Il aurait été difficile d'imaginer il y a 30 ans une telle consécration, et qu'une institution comme le Centre Pompidou célèbre la bande dessinée « à tous les étages », pour reprendre le titre de la manifestation. L'expert et collectionneur Éric Leroy se souvient de ses débuts : « Tout le monde se moquait de nous et nous jugeait : "Tu collectionnes les petits Mickey ? Mais c'est pour les mômes !'' On passait pour des abrutis. Ça coûtait trois francs six sous et ça n'intéressait qu'un noyau dur. » Il était alors difficile d'imaginer qu'une planche d'Hergé puisse atteindre les sommes stratosphériques réalisées par la suite : 3,2 millions d'euros en 2021 pour un projet de couverture du Lotus bleu ou 2,16 millions d'euros en 2023 pour une encre de Chine de la couverture de Tintin en Amérique, tous deux adjugés chez Artcurial. Notons que, s'il s'agit de records en France, ils sont loin des 6 millions de dollars de Dark Kingdom (1976), peinture de l'auteur américain de comics, science-fiction et fantasy Frank Frazetta, trophée d'Heritage Auction à Dallas en juin 2023.

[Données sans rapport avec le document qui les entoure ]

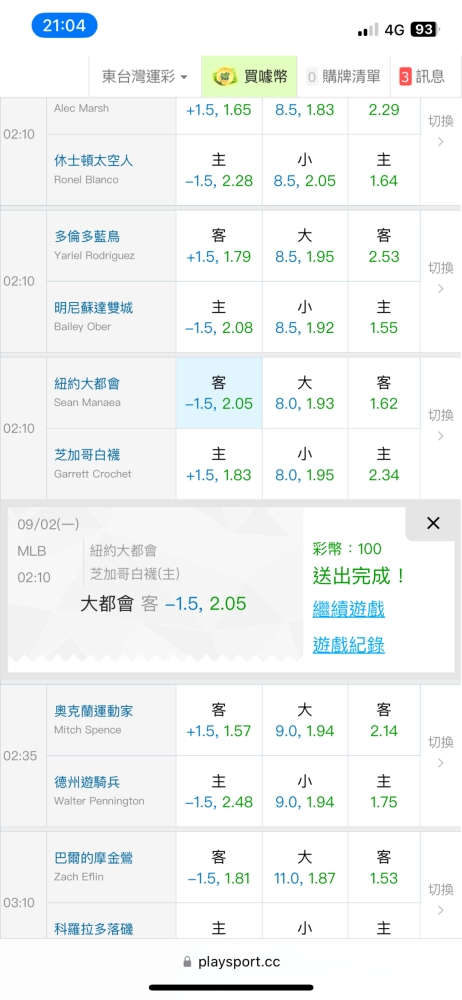462x1000 pixels.
Task: Tap 切換 arrow for the Orioles game
Action: pyautogui.click(x=440, y=898)
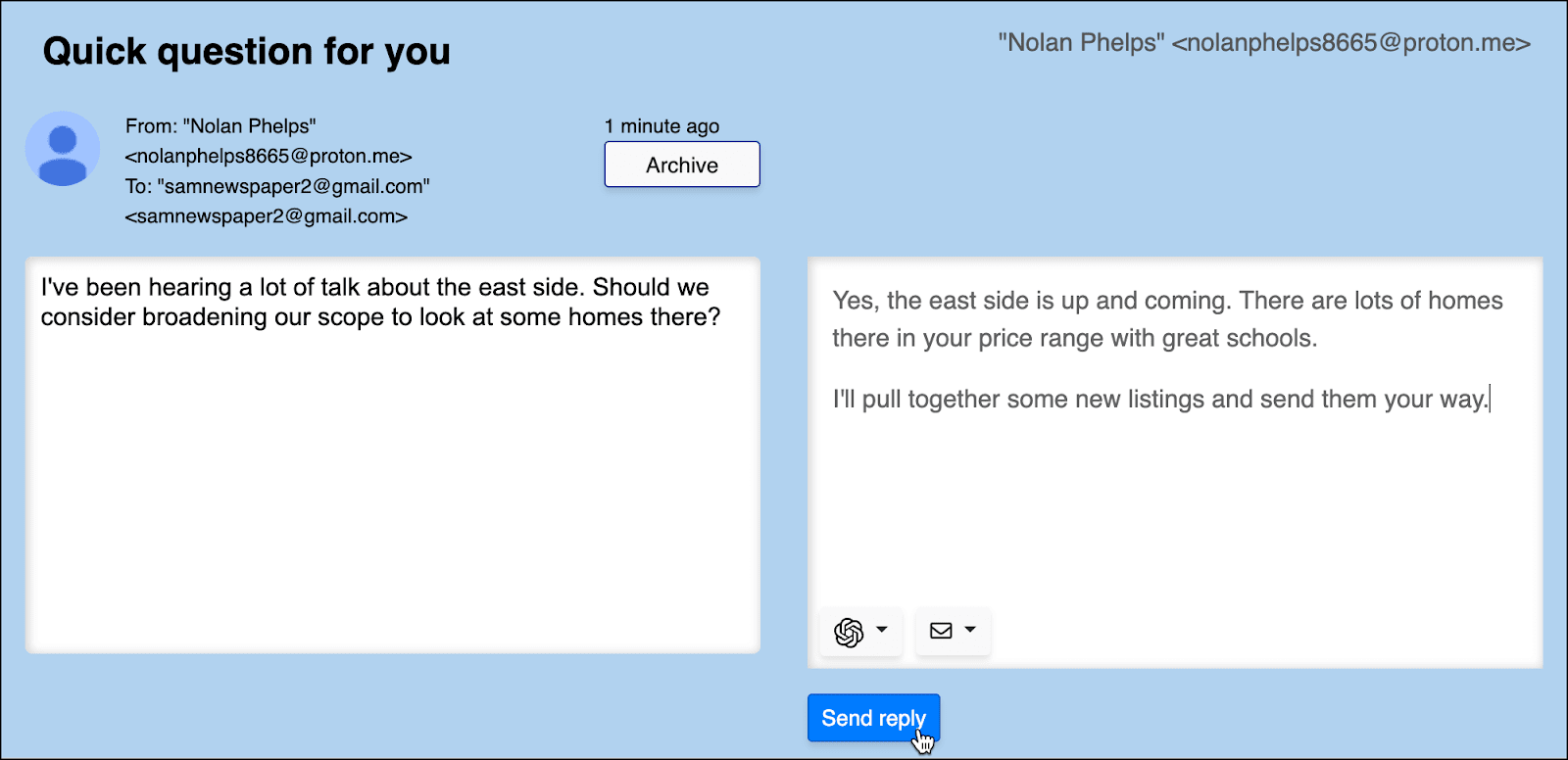Image resolution: width=1568 pixels, height=760 pixels.
Task: Archive this email conversation
Action: (x=682, y=165)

D'un art du livre à l'art contemporain
Un tel basculement a été rendu en grande partie possible par les marchands et collectionneurs passionnés qui ont construit le marché, comme le reconnaît l'experte Pauline Testut : « Il ne faut pas oublier que les galeries spécialisées ont été les premières à montrer les planches originales comme des objets d'art dès les années 1980. » Les deux commissaires de l'exposition de la galerie 2, « Bande dessinée, 1964-2024 » – Anne Lemonnier, attachée de conservation, et Emmanuèle Payen, directrice du département développement culturel et cinéma, Bibliothèque publique d’information (BPI) – évoquent le…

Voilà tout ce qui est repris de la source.